*BRIEF:* Every line from the line containing "The height and" through the end of the data is to be reproduced exactly, excluding pictures.
........
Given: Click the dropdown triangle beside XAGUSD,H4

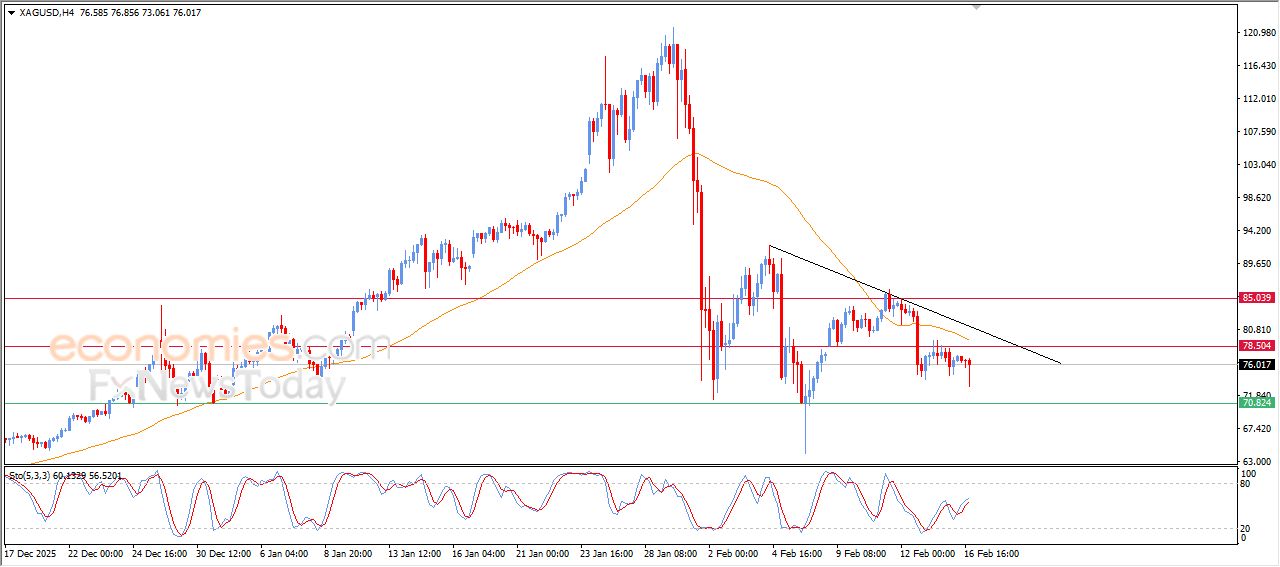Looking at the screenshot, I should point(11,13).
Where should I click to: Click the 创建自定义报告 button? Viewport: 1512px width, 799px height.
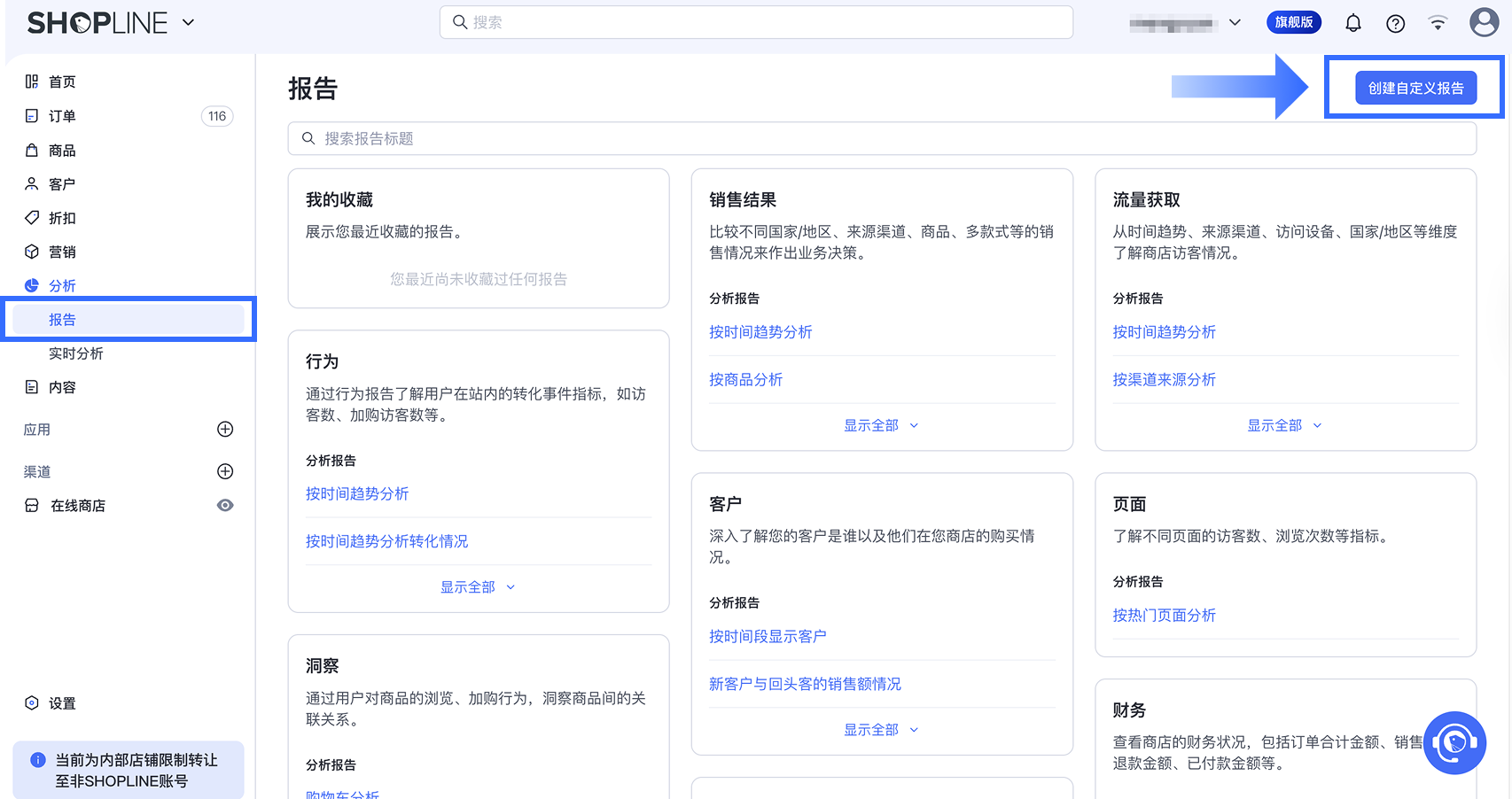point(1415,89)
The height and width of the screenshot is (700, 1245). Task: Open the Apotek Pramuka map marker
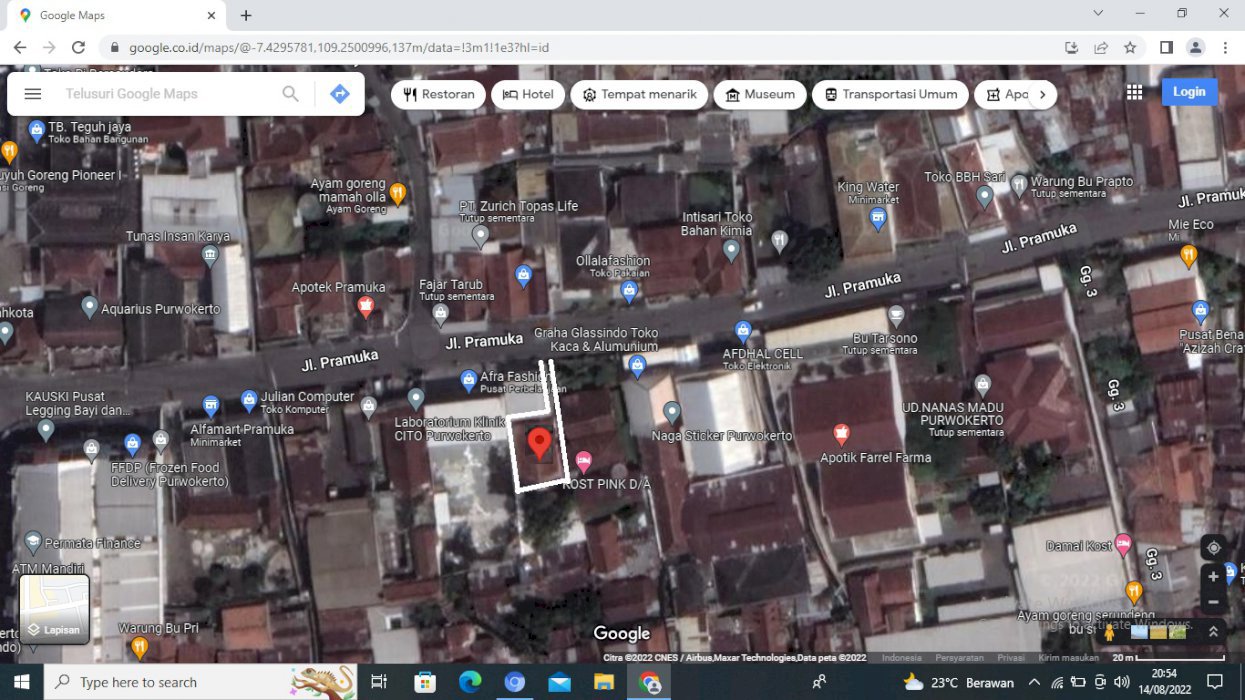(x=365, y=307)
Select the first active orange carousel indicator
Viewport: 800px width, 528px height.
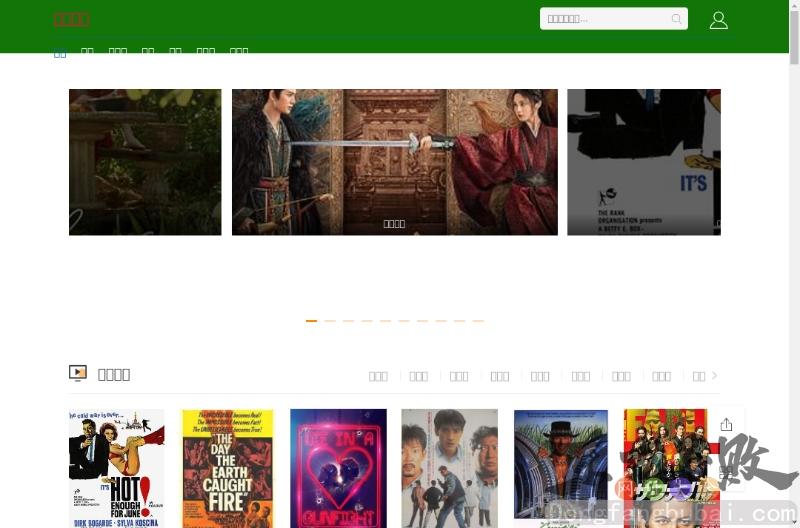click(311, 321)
........
*WRITTEN ANSWER:*
The height and width of the screenshot is (700, 1245). Task: Open the Apotek Pramuka map marker
(x=365, y=307)
Select the first active orange carousel indicator
Viewport: 800px width, 528px height.
click(311, 321)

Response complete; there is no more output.